Great post! Did you migrate your old database to Azure Flexible Server, Hyperscale (Citus) or a standalone VM, as Postgres 13 does not seem to be available for Azure Postgres Single Server.

tianzhou · on April 20, 2022

Good write-up. I am wondering what's the process of performing regular schema change (e.g. ALTER TABLE) on a 4TB instance looks like?

aoms · on April 19, 2022

This instance must cost you a ton

mrbabbage · on April 19, 2022

More than I care to admit!

As mentioned downthread, we're doing some work soon to remove the audit table from the database, which will cut storage usage by over 50%.

loopdoend · on April 19, 2022

Let me save you a bunch of money: https://adamj.eu/tech/2021/04/13/reindexing-all-tables-after...

karmelapple · on April 19, 2022

This technique saved us from seriously increasing the cost of our Heroku Postgres instance. Thank goodness it exists and works so well. Multiple 80+ GB indexes shrinks down to less than 10GB after just a couple of hours.

tmikaeld · on April 19, 2022

Seems to be around 1784$/monthly according to the pricing calculator

clessg · on April 19, 2022

> we're doing some work soon to remove the audit table from the database

Out of pure curiosity, what are you replacing it with (if anything)? Just a simple rotating log file?

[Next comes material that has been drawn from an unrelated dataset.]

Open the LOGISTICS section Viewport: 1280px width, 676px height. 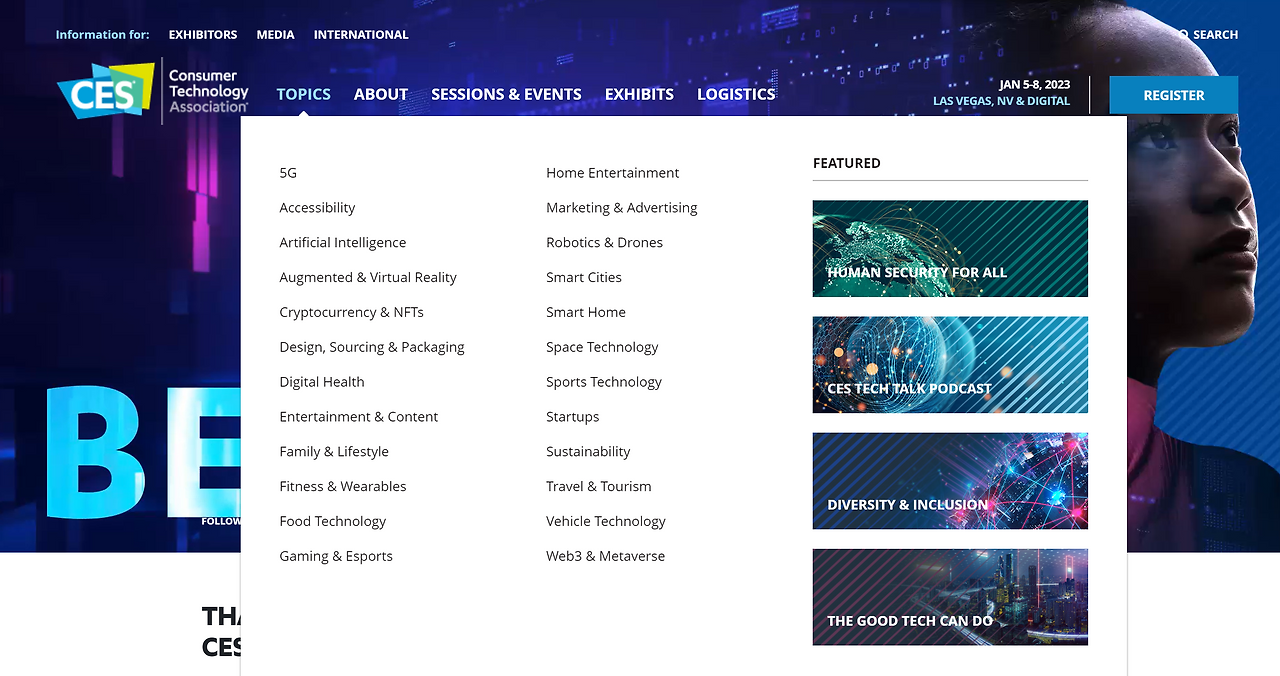[x=736, y=94]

mrbabbage · on April 19, 2022

Exact strategy to be determined—we're looking at various data layers at the moment. I wish we could do something simple like a rotating log file, but we want to be able to query it in the app (for instance, to show recent logins).

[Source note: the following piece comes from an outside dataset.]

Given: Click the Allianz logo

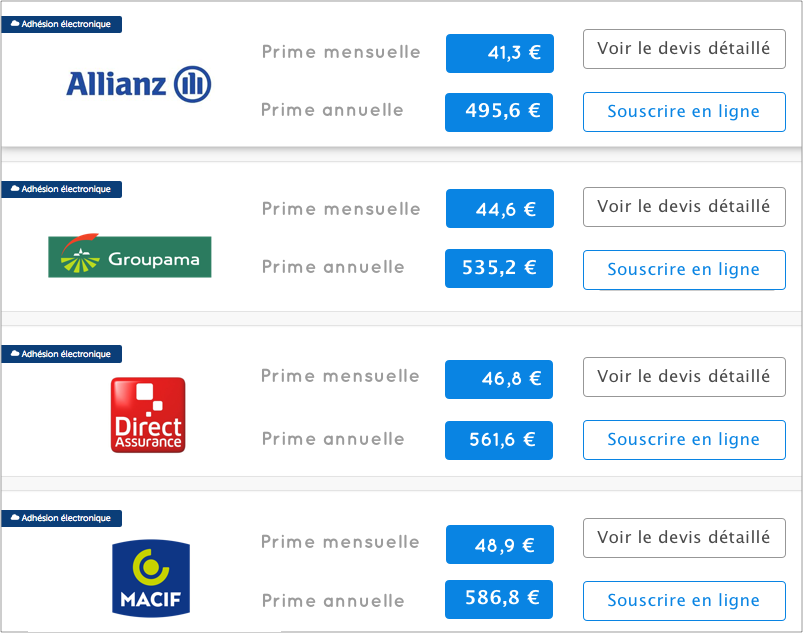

jamesrr39 · on April 19, 2022

Have you considered an OLAP database like Clickhouse or QuestDB? An OLAP database would be a much better fit for audit tables given the read and append-only writing requirements, would compress better, and you might be able to fit it directly without changing any app code with a Postgresql foreign data wrapper.

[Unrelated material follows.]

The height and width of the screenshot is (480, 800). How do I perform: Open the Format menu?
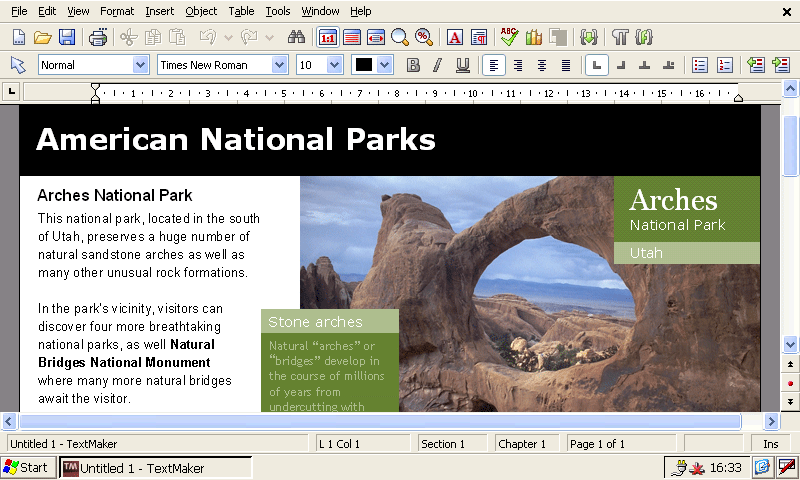117,11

lillecarl · on April 19, 2022

I was thinking TimescaleDB

clessg · on April 19, 2022

Very interesting! Looking forward to the next blog post on that ;)

icheishvili · on April 19, 2022

You can partition your audit/event table by time period and archive old events [1] or you can avoid the records hitting the database in the first place by generating the events elsewhere to begin with [2].

[1] https://github.com/icheishvili/audit-trigger [2] https://github.com/eulerto/wal2json

Teletio · on April 19, 2022

What's your strategy?

Using compression? Second instance for old data? Creating in-between states?

Just curious :)

abrkn · on April 19, 2022

Great read! Thanks

tmikaeld · on April 19, 2022

How come you didn't consider a distributed database like CochroachDB, instead of Postgres?

nrmitchi · on April 19, 2022

I'm not OP, but they were upgrading from Postgres 9.6, which at least implies that this initial db was from ~2017.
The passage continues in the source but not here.